Here are some of the goals that helped me rock my debt repayment:
1. Make Sure That You’re as Optimistic as You are Realistic
I wasn’t exactly into the whole idea of putting what amounted to a down payment on a home into our debts, the bulk of which stem from low-interest medical-related charges. What fun was that?
But after the first few months of making mega-payments, I started to see the fun in it. I began looking forward to making new payments like a madwoman with a datebook and a calculator. Our tax return was coming in March? Great! My family gave me cash for my birthday? Awesome! Let’s throw it at that credit card bill!
Debt is a bummer, but changing my mindset certainly kept me on the right path.
And it made some of the long months, when nothing seemed to budge and our money felt like it was going down the drain, just a bit more tolerable.
2. Find Your Like-Minded Tribe
I want to pause for a moment and recognize what an awesome team we have here at CentSai. Behind the scenes, we have weekly phone calls during which we talk about our writing, and having to fess up about my debt payments to a bunch of strangers (and friends) who are as into money as I am has been a huge motivator to pay off debt. The same is true of writing here.
Knowing that a thousand-plus eyes see my name and my debt totals is like sticking my feet in hot coals.
I wanted to get off there as fast as I could. Without that accountability (and a bit of shame), I wouldn’t have been able to do it.
Now, I’m not saying you have to go to extremes like confessing your money sins to your BFF every phone call you make. But if you can just find one friend or family member to talk to honestly about your money, it certainly helps keep you on track.
3. Keep Track of Everything
Here’s another confession for you: I suck at organizing. Piles of papers are my friends. Little notes written on the back of junk mail is my way of keeping things together. My to-do list is always hidden somewhere between my actual planner, our fridge calendar, and sticky notes I occasionally find months later.

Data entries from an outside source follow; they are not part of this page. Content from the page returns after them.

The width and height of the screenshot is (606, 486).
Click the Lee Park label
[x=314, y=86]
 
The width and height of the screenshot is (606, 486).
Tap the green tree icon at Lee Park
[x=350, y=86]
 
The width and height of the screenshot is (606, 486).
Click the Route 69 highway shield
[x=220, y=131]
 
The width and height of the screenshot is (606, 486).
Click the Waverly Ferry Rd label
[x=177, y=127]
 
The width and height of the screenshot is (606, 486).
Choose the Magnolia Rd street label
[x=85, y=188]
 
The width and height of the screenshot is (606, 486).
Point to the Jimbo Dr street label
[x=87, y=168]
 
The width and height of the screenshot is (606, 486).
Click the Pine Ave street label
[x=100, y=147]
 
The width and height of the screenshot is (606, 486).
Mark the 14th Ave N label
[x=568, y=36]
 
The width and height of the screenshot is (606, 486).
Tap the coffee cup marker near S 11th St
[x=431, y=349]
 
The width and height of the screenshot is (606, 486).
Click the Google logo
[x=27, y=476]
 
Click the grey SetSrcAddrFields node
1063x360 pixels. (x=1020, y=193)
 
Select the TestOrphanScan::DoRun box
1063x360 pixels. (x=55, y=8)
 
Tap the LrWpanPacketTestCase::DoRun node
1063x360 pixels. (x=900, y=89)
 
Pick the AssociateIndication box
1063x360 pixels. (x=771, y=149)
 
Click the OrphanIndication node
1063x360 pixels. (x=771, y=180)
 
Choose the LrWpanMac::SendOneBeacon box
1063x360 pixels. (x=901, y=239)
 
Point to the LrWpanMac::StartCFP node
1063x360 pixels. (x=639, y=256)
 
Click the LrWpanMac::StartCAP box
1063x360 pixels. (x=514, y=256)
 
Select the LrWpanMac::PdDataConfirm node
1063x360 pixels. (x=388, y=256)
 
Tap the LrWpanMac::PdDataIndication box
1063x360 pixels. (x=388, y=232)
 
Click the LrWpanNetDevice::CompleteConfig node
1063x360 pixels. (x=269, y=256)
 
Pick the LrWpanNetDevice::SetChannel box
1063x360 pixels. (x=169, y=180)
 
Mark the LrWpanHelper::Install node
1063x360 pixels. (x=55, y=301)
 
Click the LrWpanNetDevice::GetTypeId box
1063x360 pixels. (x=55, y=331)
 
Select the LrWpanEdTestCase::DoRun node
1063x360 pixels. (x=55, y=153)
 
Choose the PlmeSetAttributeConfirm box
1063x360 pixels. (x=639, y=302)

This year, I promised myself that I would be different. While I am still a pile-maker with errant sticky notes scattered around, I have been much better at setting alarms on my calendar to pay down debts on the 5th and 25th of each month, and I am rocking at keeping running tallies of my debts in Google Doc spreadsheet templates that I found for free. I’m no Martha Stewart, but it’s helping me visualize my progress every month.
4. If It Doesn’t Work for You, Don’t Try It
As a personal finance writer, I’ve read a ton about money management. Some advice has been awesome. For example, I read about a person who used a whiteboard and doodles to represent debt. When it was paid off, he washed that doodle away until it was a blank canvas.
Well, that brilliant idea didn’t work for me. I forgot about it a week later, along with the 400 or so other Pinterest-like strategies and tips that I’d accumulated. The truth is, what works for others won’t necessarily work for you. And what looks good on a blog won’t necessarily help you break through your debt problem.
What did work for me was doing the mundane work: budget. Track. Transfer. Repeat.
But that’s me. If you need something pretty and stylish – or someone to yell at you like a drill sergeant – go find it! Only you know what works for your debt repayment motivation.
So what does all this mean for my personal debt repayment for September? Well, sticking to these rules of debt payment goal-setting, my family managed to pay down $1,793-worth of debt. Wowzers! That’s a ton of money!